Directions for this task:
Each entry that follows should be written again verbatim.

Records provided:
[Start of Attachment]

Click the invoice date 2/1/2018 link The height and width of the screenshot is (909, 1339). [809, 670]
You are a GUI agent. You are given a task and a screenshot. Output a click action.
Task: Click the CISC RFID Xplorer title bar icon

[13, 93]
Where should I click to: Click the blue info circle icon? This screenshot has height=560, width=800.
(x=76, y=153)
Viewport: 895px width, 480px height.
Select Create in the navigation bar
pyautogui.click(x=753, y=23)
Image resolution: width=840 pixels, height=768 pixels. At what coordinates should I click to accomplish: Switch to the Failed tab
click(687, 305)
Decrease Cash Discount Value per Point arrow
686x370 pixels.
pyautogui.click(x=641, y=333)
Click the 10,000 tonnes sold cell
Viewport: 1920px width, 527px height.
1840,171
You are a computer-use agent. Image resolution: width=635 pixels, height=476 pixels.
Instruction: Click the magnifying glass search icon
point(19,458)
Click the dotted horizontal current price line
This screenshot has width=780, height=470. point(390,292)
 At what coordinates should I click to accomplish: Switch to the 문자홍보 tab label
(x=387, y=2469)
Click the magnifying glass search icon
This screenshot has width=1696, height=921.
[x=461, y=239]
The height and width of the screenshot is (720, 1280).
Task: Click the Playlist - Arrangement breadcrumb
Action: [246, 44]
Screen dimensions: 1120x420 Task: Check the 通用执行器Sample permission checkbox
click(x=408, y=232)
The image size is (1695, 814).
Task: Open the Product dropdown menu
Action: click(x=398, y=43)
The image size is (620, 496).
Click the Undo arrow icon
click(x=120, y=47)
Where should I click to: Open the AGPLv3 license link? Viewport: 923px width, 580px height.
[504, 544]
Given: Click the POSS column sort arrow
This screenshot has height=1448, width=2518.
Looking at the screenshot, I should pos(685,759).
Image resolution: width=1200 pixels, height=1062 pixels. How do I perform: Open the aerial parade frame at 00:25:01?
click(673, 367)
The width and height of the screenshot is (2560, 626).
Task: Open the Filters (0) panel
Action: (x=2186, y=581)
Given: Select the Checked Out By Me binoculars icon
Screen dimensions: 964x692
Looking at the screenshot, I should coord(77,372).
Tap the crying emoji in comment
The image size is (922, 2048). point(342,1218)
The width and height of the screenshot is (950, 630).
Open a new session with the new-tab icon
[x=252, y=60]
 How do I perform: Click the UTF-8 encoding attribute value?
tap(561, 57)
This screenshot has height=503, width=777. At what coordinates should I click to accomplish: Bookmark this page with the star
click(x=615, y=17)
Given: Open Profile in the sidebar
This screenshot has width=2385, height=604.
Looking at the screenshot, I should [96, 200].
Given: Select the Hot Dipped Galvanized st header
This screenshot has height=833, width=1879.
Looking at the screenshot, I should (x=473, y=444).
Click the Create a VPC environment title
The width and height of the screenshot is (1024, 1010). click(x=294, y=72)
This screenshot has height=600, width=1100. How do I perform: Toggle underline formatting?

[End of Attachment]

Answer below:
Click the invoice date 2/1/2018 link The height and width of the screenshot is (909, 1339). [809, 670]
You are a GUI agent. You are given a task and a screenshot. Output a click action.
Task: Click the CISC RFID Xplorer title bar icon

[13, 93]
Where should I click to: Click the blue info circle icon? This screenshot has height=560, width=800.
(x=76, y=153)
Viewport: 895px width, 480px height.
Select Create in the navigation bar
pyautogui.click(x=753, y=23)
Image resolution: width=840 pixels, height=768 pixels. At what coordinates should I click to accomplish: Switch to the Failed tab
click(687, 305)
Decrease Cash Discount Value per Point arrow
686x370 pixels.
pyautogui.click(x=641, y=333)
Click the 10,000 tonnes sold cell
Viewport: 1920px width, 527px height.
1840,171
You are a computer-use agent. Image resolution: width=635 pixels, height=476 pixels.
Instruction: Click the magnifying glass search icon
point(19,458)
Click the dotted horizontal current price line
This screenshot has width=780, height=470. point(390,292)
 At what coordinates should I click to accomplish: Switch to the 문자홍보 tab label
(x=387, y=2469)
Click the magnifying glass search icon
This screenshot has width=1696, height=921.
[x=461, y=239]
The height and width of the screenshot is (720, 1280).
Task: Click the Playlist - Arrangement breadcrumb
Action: [246, 44]
Screen dimensions: 1120x420 Task: Check the 通用执行器Sample permission checkbox
click(x=408, y=232)
The image size is (1695, 814).
Task: Open the Product dropdown menu
Action: click(x=398, y=43)
The image size is (620, 496).
Click the Undo arrow icon
click(x=120, y=47)
Where should I click to: Open the AGPLv3 license link? Viewport: 923px width, 580px height.
[504, 544]
Given: Click the POSS column sort arrow
This screenshot has height=1448, width=2518.
Looking at the screenshot, I should pos(685,759).
Image resolution: width=1200 pixels, height=1062 pixels. How do I perform: Open the aerial parade frame at 00:25:01?
click(673, 367)
The width and height of the screenshot is (2560, 626).
Task: Open the Filters (0) panel
Action: (x=2186, y=581)
Given: Select the Checked Out By Me binoculars icon
Screen dimensions: 964x692
Looking at the screenshot, I should coord(77,372).
Tap the crying emoji in comment
The image size is (922, 2048). point(342,1218)
The width and height of the screenshot is (950, 630).
Open a new session with the new-tab icon
[x=252, y=60]
 How do I perform: Click the UTF-8 encoding attribute value?
tap(561, 57)
This screenshot has height=503, width=777. At what coordinates should I click to accomplish: Bookmark this page with the star
click(x=615, y=17)
Given: Open Profile in the sidebar
This screenshot has width=2385, height=604.
Looking at the screenshot, I should [96, 200].
Given: Select the Hot Dipped Galvanized st header
This screenshot has height=833, width=1879.
Looking at the screenshot, I should (x=473, y=444).
Click the Create a VPC environment title
The width and height of the screenshot is (1024, 1010). click(x=294, y=72)
This screenshot has height=600, width=1100. How do I perform: Toggle underline formatting?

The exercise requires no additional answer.